[Recorded data]
★ ★ ★ ★

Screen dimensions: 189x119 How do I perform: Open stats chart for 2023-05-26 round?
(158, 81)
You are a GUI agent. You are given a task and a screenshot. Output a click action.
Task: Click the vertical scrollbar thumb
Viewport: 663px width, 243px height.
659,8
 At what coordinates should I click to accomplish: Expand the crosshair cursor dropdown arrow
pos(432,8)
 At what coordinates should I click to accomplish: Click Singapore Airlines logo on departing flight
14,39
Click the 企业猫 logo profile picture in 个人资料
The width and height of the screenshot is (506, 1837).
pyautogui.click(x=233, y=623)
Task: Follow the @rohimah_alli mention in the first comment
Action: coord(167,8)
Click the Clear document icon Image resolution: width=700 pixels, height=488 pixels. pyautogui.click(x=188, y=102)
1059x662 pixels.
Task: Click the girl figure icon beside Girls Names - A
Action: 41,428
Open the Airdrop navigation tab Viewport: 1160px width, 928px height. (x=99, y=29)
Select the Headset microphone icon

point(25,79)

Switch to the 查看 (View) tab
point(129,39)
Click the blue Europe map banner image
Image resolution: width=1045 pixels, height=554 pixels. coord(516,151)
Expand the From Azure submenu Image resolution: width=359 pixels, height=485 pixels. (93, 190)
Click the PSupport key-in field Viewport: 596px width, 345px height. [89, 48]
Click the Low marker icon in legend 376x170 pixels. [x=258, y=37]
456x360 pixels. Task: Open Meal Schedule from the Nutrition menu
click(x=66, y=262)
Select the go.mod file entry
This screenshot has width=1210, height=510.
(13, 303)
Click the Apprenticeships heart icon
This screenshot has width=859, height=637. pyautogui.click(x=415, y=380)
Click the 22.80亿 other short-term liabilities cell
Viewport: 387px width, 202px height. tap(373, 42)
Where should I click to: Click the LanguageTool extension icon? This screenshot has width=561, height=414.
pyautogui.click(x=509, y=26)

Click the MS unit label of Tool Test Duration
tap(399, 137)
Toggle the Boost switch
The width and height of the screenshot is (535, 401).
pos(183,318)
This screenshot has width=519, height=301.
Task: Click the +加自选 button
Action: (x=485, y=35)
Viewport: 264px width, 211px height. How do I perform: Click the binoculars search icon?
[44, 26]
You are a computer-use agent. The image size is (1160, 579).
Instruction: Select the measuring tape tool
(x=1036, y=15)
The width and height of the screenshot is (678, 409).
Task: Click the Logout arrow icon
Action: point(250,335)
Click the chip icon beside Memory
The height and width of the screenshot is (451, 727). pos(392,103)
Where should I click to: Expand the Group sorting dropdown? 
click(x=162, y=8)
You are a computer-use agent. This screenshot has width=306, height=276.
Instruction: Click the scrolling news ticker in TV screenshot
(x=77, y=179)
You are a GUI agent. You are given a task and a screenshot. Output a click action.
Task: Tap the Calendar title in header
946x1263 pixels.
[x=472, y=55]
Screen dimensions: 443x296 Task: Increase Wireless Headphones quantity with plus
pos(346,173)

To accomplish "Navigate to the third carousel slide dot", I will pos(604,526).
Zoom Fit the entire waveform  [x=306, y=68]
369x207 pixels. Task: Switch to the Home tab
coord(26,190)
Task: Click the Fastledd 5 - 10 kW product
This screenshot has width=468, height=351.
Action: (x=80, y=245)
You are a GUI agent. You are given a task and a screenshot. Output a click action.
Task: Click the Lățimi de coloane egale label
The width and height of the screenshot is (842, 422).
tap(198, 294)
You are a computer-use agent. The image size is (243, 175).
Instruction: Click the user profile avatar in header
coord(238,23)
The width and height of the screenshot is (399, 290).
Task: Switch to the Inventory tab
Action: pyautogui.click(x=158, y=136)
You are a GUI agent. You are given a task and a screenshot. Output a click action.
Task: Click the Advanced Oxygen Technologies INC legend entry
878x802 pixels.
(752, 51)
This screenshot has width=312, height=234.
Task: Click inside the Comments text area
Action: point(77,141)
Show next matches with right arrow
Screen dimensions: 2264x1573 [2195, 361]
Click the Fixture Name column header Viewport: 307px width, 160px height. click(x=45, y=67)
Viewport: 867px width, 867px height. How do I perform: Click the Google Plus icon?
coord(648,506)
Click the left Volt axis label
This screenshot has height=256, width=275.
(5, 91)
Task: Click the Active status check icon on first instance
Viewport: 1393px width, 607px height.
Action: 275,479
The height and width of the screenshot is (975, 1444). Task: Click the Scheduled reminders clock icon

★ ★ ★ ★

## Instructions for the task
Go line by line through the records and copy those that contain the word "size".

## Solution below
You are a computer-use agent. The image size is (1160, 579).
You are a computer-use agent. The image size is (243, 175).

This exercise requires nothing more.